Extract provided:
|  | List of years in literature | (table) |

= 1745 in literature =

This article contains information about the literary events and publications of 1745.

==Events==
- February – London theatres stage competing productions of Shakespeare's King John in response to the Jacobite rising begun this summer by Bonnie Prince Charlie. David Garrick's production of the original text at Drury Lane contrasts with Colley Cibber's adaptation Papal Tyranny in the Reign of King John at Covent Garden. The rivalry anticipates "the Romeo and Juliet war" of five years later.
- September 21 – Friedrich Gottlieb Klopstock delivers a speech on epic poetry – Abschiedsrede über die epische Poesie, kultur- und literargeschichtlich erläutert – to mark his leaving school.

Challenge a: From the first line of the records through the line containing "will pyautogui.click(x=420, y=53).", substitute "px" for "pixels" and keep everything else the same.
The text and the records come from two unrelated sources.

Records to process:
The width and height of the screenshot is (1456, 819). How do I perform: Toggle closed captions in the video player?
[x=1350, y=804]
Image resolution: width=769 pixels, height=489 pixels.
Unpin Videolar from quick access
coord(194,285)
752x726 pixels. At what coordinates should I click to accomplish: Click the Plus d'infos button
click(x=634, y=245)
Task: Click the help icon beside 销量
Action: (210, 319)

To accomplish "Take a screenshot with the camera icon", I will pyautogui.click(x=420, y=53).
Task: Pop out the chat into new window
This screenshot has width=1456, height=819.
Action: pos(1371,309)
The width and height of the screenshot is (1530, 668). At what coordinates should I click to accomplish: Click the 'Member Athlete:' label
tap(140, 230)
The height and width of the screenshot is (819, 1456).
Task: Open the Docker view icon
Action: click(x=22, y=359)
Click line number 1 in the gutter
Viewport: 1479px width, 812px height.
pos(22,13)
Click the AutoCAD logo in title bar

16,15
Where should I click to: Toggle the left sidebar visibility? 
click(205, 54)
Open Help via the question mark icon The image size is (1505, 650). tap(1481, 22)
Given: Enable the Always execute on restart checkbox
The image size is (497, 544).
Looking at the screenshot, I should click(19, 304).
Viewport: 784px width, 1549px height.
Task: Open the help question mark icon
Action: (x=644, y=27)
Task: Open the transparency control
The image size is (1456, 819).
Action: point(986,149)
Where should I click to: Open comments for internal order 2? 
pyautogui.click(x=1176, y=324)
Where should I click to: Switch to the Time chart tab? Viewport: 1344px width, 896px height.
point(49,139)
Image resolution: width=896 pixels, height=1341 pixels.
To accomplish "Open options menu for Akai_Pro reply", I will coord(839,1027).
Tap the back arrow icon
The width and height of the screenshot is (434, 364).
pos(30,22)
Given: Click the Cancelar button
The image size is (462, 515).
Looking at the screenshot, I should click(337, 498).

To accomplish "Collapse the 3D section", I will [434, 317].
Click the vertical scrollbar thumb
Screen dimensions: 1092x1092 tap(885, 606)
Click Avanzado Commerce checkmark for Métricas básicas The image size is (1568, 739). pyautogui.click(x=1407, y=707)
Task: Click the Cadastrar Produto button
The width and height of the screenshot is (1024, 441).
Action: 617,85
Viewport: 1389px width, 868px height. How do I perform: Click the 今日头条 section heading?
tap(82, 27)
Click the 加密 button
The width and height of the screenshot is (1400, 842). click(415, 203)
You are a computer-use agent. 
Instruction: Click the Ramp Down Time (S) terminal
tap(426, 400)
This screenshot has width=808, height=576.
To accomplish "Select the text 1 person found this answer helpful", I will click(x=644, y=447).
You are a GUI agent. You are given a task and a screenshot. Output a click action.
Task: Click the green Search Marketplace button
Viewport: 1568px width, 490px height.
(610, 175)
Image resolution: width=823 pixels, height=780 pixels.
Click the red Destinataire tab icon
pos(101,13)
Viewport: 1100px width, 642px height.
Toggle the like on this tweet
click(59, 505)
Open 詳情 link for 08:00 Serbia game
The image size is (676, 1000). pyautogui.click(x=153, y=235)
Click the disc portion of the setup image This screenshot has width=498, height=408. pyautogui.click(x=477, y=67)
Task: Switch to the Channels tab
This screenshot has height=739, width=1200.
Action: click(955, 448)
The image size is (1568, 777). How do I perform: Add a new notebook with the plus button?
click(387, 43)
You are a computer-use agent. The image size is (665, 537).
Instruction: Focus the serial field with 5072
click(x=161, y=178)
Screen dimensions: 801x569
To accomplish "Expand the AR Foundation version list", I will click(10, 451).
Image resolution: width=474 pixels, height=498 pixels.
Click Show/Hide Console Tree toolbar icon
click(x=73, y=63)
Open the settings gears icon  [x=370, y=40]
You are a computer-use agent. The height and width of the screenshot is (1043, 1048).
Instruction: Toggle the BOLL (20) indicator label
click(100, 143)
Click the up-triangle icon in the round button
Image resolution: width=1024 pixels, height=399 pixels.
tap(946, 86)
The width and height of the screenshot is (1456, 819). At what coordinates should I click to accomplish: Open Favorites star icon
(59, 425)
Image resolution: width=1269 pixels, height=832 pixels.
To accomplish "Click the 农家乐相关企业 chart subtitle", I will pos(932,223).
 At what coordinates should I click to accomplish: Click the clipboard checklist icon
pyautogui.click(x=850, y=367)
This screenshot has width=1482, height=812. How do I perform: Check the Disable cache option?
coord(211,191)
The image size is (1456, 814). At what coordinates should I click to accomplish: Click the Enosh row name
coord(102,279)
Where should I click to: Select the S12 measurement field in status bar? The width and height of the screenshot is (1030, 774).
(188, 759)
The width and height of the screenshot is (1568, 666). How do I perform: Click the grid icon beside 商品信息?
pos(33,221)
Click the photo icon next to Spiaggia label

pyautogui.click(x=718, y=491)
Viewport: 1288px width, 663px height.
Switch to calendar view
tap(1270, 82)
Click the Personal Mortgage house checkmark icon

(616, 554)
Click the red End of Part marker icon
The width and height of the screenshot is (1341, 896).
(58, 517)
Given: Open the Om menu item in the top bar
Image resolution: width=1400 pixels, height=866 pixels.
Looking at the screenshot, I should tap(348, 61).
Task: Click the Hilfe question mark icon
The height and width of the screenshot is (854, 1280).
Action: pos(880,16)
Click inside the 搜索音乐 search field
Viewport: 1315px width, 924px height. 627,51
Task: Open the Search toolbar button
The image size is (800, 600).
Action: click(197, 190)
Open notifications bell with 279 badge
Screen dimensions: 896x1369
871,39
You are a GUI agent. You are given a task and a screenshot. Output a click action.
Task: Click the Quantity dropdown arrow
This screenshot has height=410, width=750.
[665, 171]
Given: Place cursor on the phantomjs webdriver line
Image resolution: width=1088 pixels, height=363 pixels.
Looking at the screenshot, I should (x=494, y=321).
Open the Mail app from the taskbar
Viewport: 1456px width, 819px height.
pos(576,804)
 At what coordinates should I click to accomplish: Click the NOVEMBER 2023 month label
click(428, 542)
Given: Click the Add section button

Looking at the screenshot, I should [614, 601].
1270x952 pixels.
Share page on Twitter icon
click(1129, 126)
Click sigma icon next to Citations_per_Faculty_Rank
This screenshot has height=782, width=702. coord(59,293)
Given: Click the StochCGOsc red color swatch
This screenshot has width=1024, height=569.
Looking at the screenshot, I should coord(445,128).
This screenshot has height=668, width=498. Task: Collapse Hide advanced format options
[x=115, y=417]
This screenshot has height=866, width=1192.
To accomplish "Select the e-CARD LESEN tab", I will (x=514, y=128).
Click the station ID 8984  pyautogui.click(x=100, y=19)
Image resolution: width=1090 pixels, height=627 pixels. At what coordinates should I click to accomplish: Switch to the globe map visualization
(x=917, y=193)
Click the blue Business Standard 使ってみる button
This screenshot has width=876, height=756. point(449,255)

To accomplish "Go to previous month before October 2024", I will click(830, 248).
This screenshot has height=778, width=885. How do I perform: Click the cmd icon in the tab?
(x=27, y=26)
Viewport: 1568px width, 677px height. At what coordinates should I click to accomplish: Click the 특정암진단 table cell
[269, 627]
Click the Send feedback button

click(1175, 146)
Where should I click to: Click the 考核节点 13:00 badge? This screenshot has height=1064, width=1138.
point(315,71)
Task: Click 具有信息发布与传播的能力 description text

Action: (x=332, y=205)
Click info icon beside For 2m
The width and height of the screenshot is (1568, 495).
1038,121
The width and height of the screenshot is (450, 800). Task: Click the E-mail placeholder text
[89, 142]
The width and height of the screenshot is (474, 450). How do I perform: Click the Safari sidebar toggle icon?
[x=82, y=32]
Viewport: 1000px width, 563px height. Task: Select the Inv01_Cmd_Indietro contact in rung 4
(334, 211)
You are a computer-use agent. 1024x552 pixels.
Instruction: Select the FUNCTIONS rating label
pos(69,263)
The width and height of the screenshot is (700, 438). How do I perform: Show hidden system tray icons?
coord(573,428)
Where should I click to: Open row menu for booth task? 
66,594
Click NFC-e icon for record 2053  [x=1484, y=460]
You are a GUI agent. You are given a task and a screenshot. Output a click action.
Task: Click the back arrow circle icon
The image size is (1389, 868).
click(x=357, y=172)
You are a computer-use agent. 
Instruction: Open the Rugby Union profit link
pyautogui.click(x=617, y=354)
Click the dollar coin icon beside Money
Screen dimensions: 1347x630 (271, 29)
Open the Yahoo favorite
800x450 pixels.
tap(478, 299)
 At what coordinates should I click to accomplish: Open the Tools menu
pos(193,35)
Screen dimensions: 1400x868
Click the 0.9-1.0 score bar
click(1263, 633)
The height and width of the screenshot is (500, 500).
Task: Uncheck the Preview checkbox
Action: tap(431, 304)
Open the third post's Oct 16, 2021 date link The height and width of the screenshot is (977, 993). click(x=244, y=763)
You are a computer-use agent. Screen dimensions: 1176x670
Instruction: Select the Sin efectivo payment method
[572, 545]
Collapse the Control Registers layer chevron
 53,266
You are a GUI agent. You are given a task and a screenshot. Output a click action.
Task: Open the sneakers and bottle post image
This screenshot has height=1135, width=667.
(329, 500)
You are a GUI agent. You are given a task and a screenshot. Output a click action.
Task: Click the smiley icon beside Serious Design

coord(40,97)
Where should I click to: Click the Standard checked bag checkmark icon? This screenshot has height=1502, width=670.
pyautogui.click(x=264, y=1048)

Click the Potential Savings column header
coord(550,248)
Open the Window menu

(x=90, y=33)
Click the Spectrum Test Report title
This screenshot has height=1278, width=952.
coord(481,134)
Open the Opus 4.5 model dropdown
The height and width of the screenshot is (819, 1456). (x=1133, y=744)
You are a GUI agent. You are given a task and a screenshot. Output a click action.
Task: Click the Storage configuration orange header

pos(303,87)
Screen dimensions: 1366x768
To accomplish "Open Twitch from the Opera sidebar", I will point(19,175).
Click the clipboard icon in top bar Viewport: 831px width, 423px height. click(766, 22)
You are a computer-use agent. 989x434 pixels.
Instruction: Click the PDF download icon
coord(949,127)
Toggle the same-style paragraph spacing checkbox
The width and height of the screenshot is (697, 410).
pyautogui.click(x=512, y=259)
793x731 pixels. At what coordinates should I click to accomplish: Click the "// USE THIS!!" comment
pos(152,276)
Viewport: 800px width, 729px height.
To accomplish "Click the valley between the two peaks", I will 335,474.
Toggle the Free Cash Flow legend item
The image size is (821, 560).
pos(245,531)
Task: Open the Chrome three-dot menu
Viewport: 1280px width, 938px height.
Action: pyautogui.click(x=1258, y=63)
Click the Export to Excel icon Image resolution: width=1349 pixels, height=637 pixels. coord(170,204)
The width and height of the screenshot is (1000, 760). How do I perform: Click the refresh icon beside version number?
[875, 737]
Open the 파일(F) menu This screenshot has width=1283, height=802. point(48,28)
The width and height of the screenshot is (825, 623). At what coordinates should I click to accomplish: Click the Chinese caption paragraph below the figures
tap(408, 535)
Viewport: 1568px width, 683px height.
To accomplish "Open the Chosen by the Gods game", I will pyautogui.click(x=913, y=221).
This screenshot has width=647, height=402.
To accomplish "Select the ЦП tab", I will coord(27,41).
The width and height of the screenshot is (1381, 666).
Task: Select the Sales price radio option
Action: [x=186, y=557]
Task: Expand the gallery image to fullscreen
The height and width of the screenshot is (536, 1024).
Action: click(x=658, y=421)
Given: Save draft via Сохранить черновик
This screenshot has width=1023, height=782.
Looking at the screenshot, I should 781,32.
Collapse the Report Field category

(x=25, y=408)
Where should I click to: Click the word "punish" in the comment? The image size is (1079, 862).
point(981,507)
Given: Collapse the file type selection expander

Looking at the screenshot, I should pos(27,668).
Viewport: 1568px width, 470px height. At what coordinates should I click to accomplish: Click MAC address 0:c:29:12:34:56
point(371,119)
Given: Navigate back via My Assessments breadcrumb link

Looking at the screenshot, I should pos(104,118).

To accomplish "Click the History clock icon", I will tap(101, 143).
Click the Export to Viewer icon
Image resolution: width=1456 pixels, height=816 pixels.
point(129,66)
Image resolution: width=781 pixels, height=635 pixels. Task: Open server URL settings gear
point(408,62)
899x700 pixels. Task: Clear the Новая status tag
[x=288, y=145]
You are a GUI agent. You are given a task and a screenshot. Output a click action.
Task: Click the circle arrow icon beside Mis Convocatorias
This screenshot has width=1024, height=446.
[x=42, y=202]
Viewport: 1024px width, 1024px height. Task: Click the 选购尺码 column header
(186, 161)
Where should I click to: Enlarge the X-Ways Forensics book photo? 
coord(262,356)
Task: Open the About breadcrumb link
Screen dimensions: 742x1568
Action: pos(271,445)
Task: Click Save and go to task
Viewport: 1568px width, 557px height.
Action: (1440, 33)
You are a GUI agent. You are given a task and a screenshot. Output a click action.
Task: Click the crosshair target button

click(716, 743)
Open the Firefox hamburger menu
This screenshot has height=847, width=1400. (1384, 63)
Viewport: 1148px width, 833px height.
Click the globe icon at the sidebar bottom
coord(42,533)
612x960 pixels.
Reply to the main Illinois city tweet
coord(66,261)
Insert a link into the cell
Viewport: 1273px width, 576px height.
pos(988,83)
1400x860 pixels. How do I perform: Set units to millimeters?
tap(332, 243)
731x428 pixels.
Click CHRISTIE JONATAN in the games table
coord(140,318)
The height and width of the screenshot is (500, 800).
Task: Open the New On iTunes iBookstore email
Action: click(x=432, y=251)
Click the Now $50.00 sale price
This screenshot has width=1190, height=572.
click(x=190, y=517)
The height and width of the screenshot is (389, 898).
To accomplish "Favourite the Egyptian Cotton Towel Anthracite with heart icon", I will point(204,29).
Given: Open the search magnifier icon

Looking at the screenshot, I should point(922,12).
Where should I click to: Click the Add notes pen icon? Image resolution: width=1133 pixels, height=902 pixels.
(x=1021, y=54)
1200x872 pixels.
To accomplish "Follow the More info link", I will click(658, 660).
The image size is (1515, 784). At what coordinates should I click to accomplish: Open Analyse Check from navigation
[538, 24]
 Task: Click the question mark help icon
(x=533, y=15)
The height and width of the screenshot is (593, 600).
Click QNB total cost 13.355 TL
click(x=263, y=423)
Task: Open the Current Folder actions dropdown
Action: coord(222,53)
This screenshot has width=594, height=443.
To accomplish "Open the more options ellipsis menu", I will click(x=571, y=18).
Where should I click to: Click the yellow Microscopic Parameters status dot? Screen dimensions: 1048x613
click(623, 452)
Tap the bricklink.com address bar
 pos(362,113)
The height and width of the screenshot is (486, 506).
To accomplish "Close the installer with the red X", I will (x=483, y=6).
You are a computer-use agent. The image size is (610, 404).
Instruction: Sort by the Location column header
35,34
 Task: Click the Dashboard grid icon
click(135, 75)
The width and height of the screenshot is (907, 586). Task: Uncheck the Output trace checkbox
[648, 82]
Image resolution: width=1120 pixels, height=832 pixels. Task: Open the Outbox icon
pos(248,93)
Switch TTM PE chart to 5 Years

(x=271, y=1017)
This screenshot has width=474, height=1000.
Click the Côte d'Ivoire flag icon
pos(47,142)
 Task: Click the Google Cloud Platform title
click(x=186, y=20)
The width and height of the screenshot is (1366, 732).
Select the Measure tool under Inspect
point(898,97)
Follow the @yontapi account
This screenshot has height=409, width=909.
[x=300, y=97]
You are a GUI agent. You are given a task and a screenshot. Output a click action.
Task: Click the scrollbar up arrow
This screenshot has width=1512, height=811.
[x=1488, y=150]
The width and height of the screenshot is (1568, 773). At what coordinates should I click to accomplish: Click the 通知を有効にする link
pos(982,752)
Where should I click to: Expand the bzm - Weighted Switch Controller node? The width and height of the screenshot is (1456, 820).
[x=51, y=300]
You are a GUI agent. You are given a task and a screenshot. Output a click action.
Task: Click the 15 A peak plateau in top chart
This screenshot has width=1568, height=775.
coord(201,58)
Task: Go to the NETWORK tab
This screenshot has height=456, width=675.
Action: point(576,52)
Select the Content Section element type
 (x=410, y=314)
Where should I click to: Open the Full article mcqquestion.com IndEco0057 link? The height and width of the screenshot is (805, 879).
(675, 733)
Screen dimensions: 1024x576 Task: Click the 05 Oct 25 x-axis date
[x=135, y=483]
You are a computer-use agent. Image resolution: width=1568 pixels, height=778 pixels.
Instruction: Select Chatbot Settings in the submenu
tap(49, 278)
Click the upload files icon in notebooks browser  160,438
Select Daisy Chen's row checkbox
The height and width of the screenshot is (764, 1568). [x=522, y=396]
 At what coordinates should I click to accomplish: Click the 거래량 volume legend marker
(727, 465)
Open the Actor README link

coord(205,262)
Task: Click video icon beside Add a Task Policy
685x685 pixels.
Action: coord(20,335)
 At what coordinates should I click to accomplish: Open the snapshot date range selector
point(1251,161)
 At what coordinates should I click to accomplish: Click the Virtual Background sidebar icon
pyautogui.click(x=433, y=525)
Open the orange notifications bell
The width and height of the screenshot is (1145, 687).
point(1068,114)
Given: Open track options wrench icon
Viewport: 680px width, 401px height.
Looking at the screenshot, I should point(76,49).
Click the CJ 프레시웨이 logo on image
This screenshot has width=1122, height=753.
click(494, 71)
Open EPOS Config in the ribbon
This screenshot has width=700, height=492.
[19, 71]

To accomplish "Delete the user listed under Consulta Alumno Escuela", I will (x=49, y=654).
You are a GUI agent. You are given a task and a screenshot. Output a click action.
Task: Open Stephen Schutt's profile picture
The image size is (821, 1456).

Challenge b: Based on the article on 1745 in literature, state yes or no for each statement and quote the words that decide it: (i) Garrick's Drury Lane production used the original text of King John. (ii) Cibber's adaptation was staged at Drury Lane. (iii) Klopstock delivered his speech on epic poetry in February.

Correct result a:
The width and height of the screenshot is (1456, 819). How do I perform: Toggle closed captions in the video player?
[x=1350, y=804]
Image resolution: width=769 px, height=489 px.
Unpin Videolar from quick access
coord(194,285)
752x726 px. At what coordinates should I click to accomplish: Click the Plus d'infos button
click(x=634, y=245)
Task: Click the help icon beside 销量
Action: (210, 319)

To accomplish "Take a screenshot with the camera icon", I will pyautogui.click(x=420, y=53).

Correct result b:
(i) Yes: "David Garrick's production of the original text at Drury Lane"
(ii) No: "Colley Cibber's adaptation Papal Tyranny in the Reign of King John at Covent Garden"
(iii) No: "September 21 – Friedrich Gottlieb Klopstock delivers a speech on epic poetry"